Outros tipos de carteira de criptomoedas também existem. O termo Brainwallet se refere ao conceito de memorizar, através do uso de frases mnemônicas, endereços de chave privada do Bitcoin, e dessa maneira, estaria seguro ao ataque de agentes mal intencionados. Porém se a pessoa esquecer ou ficar incapacitada, os bitcoins estarão perdidos. Outro possível tipo de carteira seria as carteiras físicas (paper wallets), contendo um Código QR, uma chave pública e uma chave privada. Se essa carteira for roubada, a pessoa que tiver esse papel irá conseguir utilizar os fundos associados à carteira.

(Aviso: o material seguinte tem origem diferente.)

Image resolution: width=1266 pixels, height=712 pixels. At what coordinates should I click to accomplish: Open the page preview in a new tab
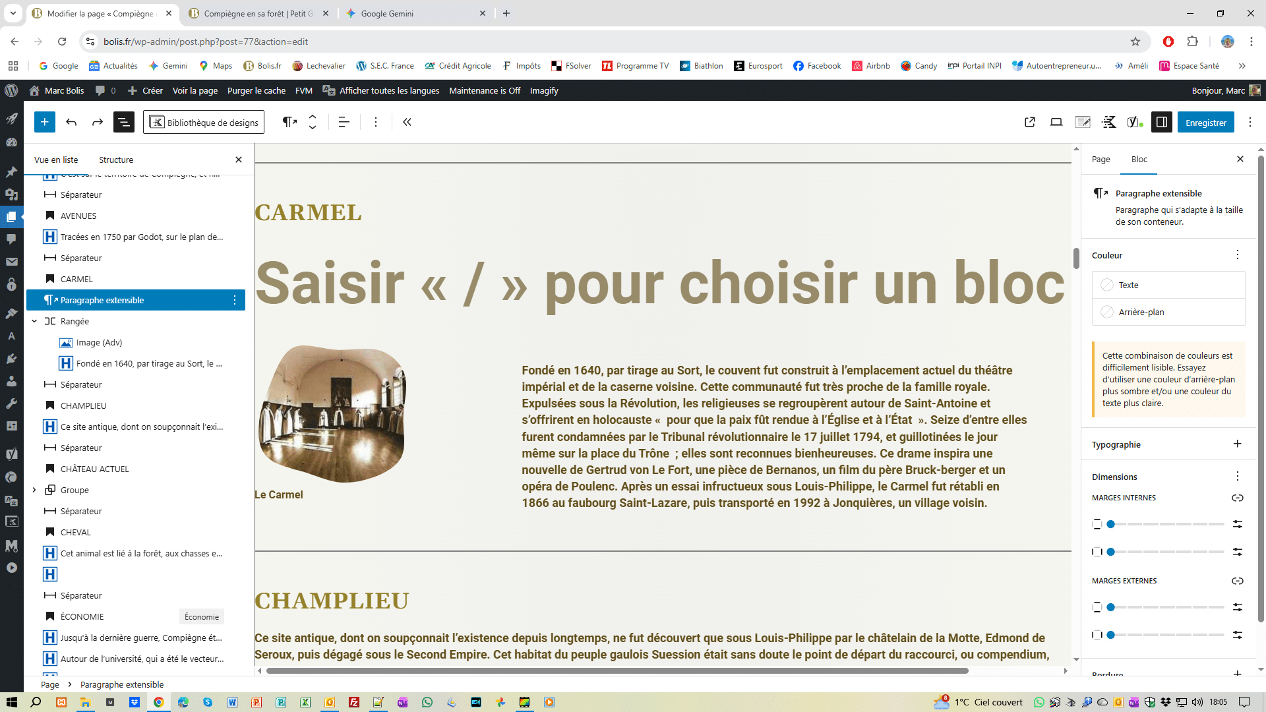pyautogui.click(x=1029, y=122)
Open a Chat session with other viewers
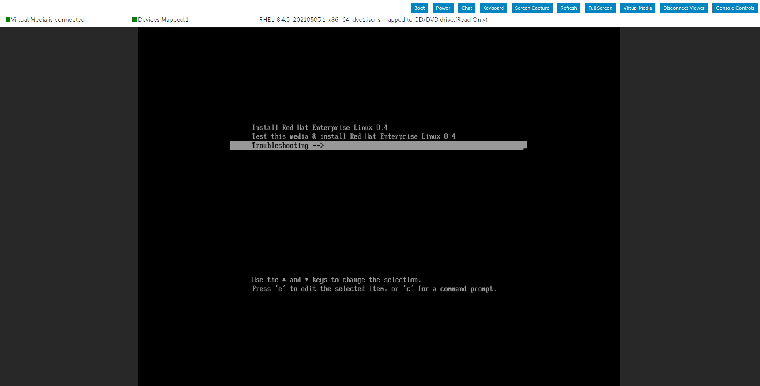 pyautogui.click(x=466, y=8)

Nas carteiras digitais Desktop ou Mobile, as chaves privadas do usuário são armazenadas localmente no computador ou celular do usuário, não ficando guardadas em um servidor e mais sujeitas a ataques de agentes mal-intencionados (hackers). Por essa razão, o usuário detém o controle de seu dinheiro. Algumas dessas carteiras também dão garantia de anonimato, escondendo o IP do usuário durante as transações de criptomoeda. O código-fonte da maioria das carteiras normalmente está disponível publicamente, uma medida que garante a transparência. Em carteiras que armazenam vários tipos de criptomoedas é possível realizar troca de uma moeda para outra, devido a integrações da carteira com exchanges como ShapeShift. Uma medida de segurança que pode ser realizada pelas carteiras digitais é armazenar os fundos dos clientes offline, como a Coinbase faz com 98% dos fundos de seus usuários, ficando mais protegidos contra-ataques de hackers.

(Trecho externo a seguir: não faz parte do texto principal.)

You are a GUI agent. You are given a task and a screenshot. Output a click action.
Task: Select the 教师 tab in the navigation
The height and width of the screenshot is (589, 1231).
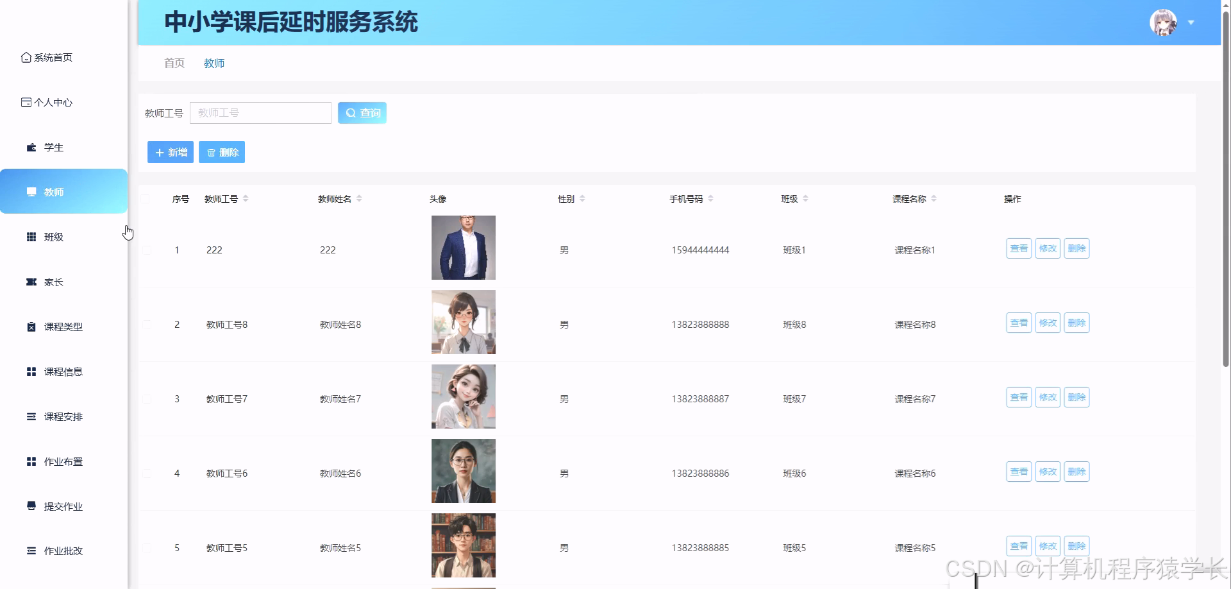[x=214, y=63]
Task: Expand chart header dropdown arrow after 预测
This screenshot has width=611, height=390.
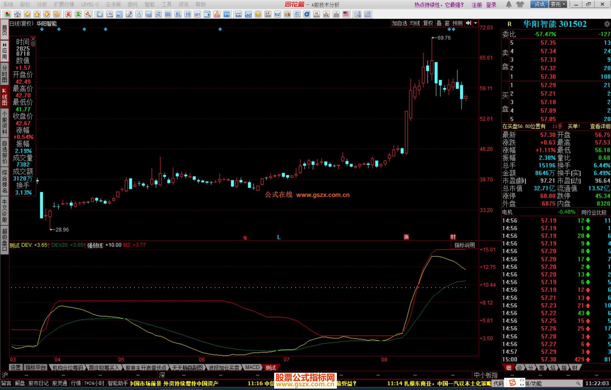Action: [x=476, y=23]
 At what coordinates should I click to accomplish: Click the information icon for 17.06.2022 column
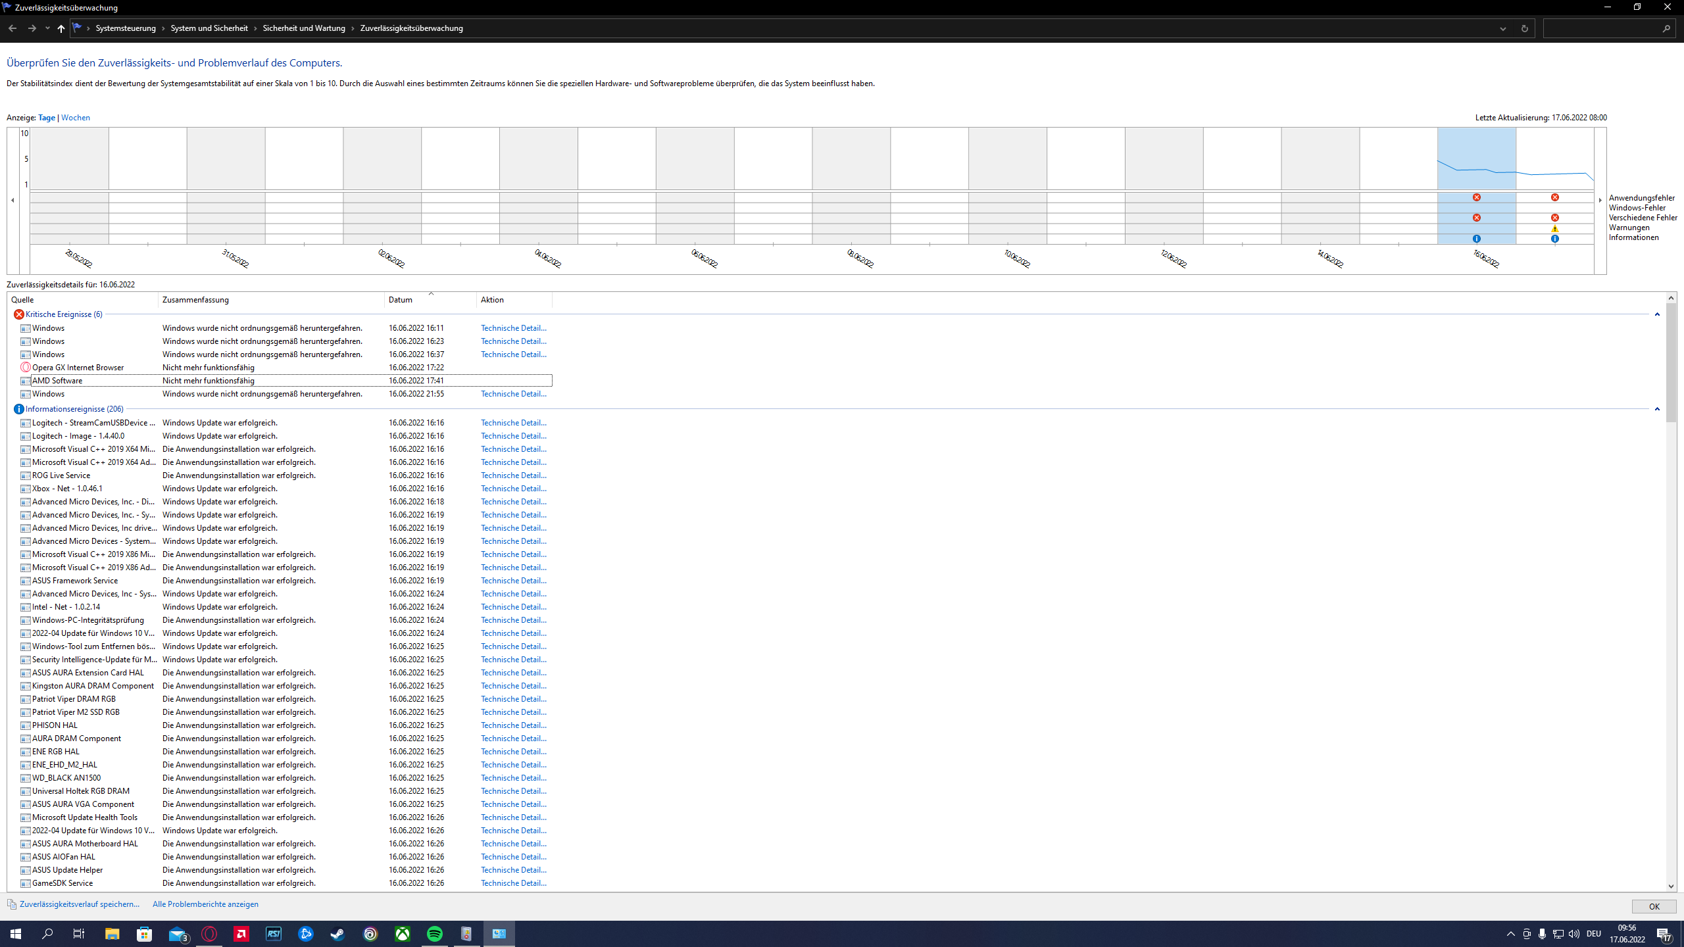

Nenhuma carteira de criptomoeda, seja software ou hardware, está diretamente vinculada aos dados pessoais do usuário. Contudo, os endereços usados por estas carteiras são os mesmos e todas as transações estão publicamente registradas na blockchain. Caso seja possível associar um endereço com a identidade real do usuário (por exemplo, através de corretoras de criptomoedas ou de serviços que exigem o KYC do usuário), é possível determinar quem detém um endereço. Desse modo, o anonimato do endereço é destruído e é possível rastrear a identidade do usuário. As carteiras estão trabalhando para promover mais anonimato, um exemplo de carteira que proporciona anonimato completo é a Dark Wallet, ainda em versão beta.

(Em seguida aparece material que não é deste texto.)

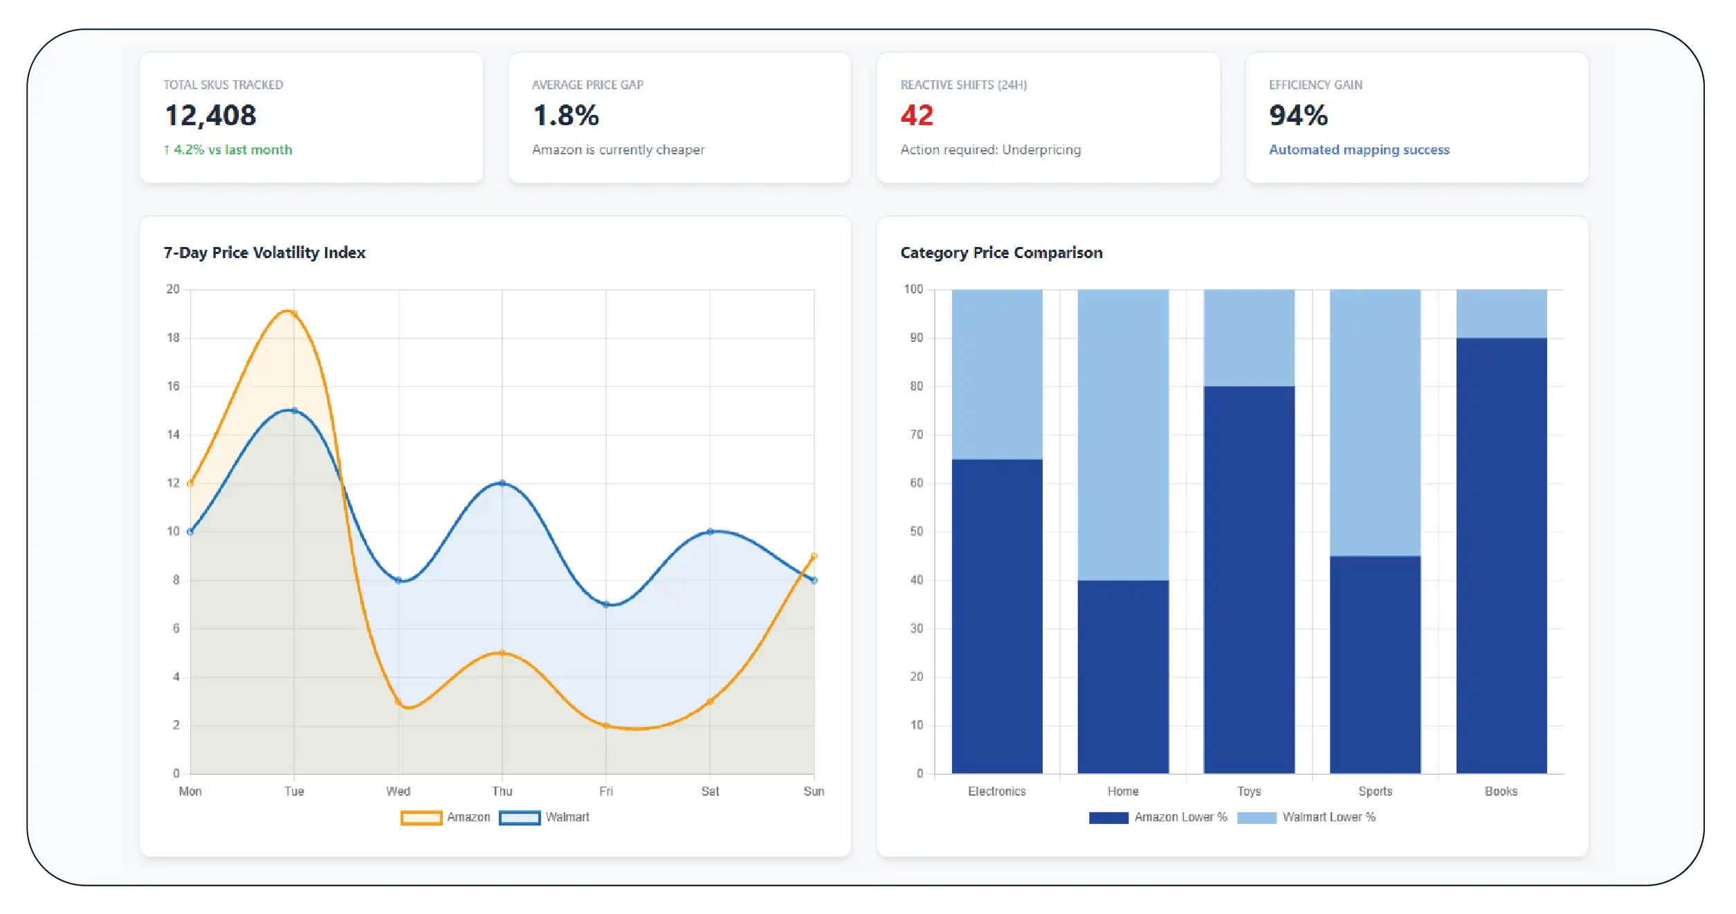The image size is (1736, 914).
Task: Click the Sports light blue bar segment
Action: click(1375, 422)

As carteiras digitais proporcionam uma maneira mais segura e facilitada de lidar com criptomoedas, seja utilizando soluções baseadas em software ou hardware. Porém, o estado atual das carteiras digitais de criptomoeda ainda é imaturo, vez ou outra surgindo bugs que causam congelamento ou roubo de fundos, por exemplo. Nessa mudança do mundo digital de centralizado para descentralizado, iniciada com surgimento do Bitcoin, as carteiras digitais podem ter um papel bastante significativo, uma vez que elas lidam diretamente com a Blockchain. Ser utilizada como meio de pagamento no comércio é apenas uma aplicação inicial. As criptomoedas manipuladas pelas carteiras digitais estão presentes em outras aplicações como por exemplo as Ofertas Iniciais de Moeda, onde uma ideia — normalmente apresentada por meio de um whitepaper — é financiada por criptomoedas, semelhante a um crowdfunding. Nesse cenário de mudança para um mundo mais descentralizado e com menos entidades, como o governo, controlando os dados pessoais e corporativos, é perceptível a importância das carteiras digitais, que permitem ao usuário o controle de seu próprio criptodinheiro.